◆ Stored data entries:
______________________________

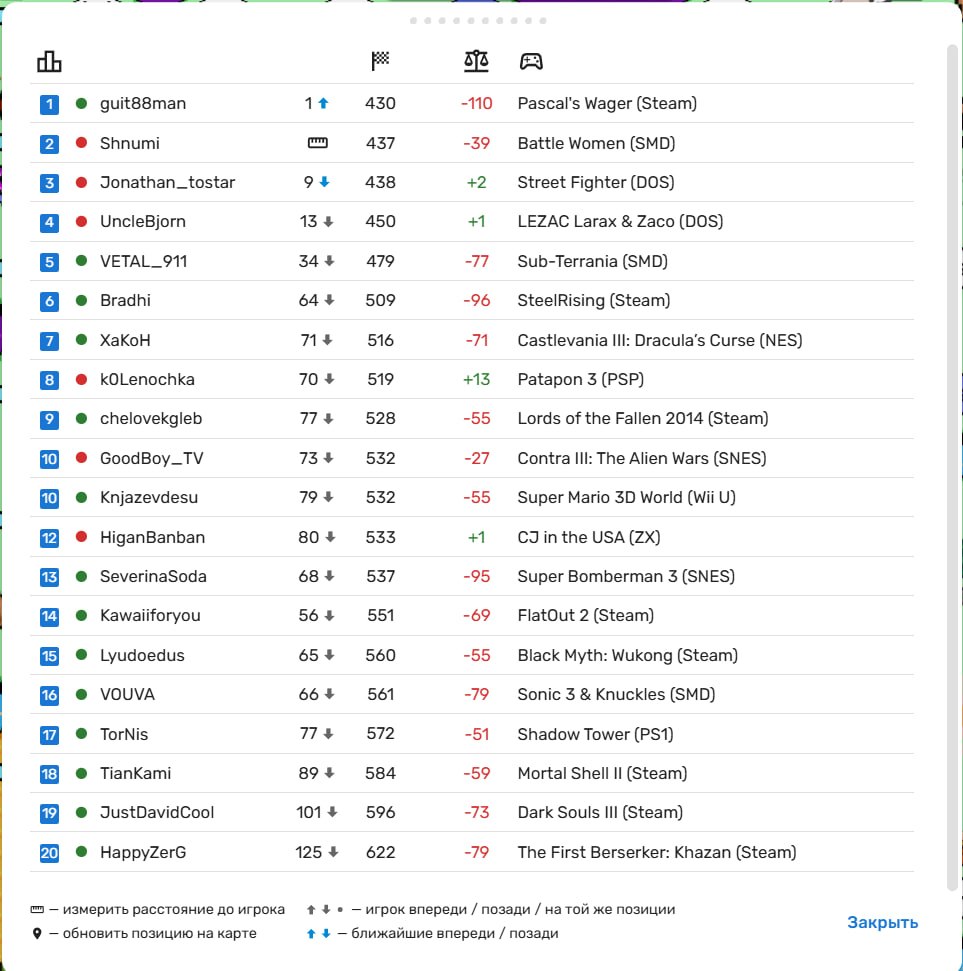Click the leaderboard podium icon header
Image resolution: width=963 pixels, height=971 pixels.
tap(49, 61)
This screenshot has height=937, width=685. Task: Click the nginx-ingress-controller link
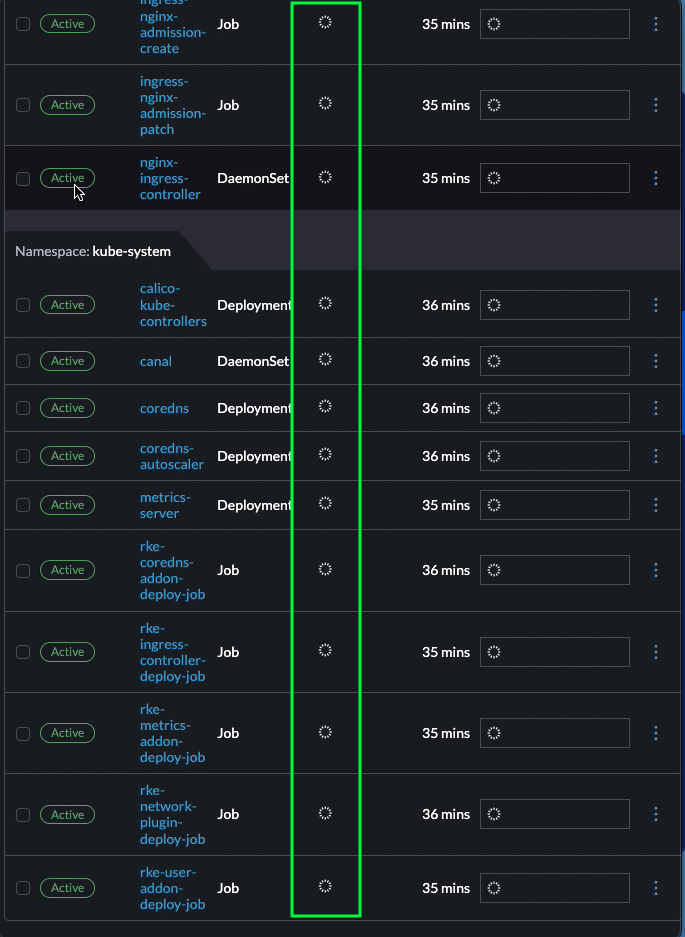[170, 178]
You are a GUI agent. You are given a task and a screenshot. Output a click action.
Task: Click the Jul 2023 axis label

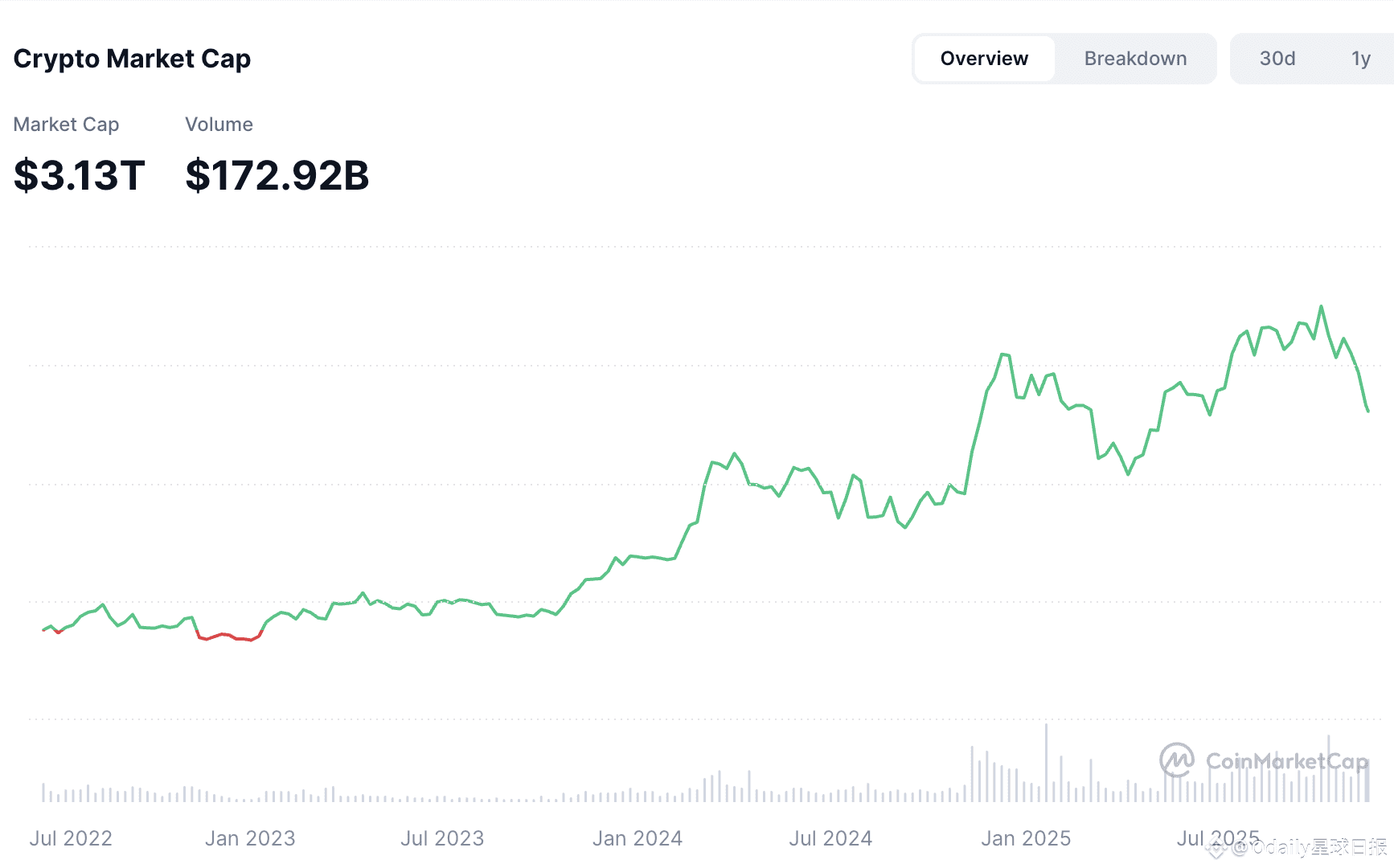[x=442, y=838]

______________________________

I need the lines from the one containing "You are a GUI" through the end of the records retyped exactly, with the pictures left out.

◆ COMPLETED TASK:
You are a GUI agent. You are given a task and a screenshot. Output a click action.
Task: Click the Jul 2023 axis label

[x=442, y=838]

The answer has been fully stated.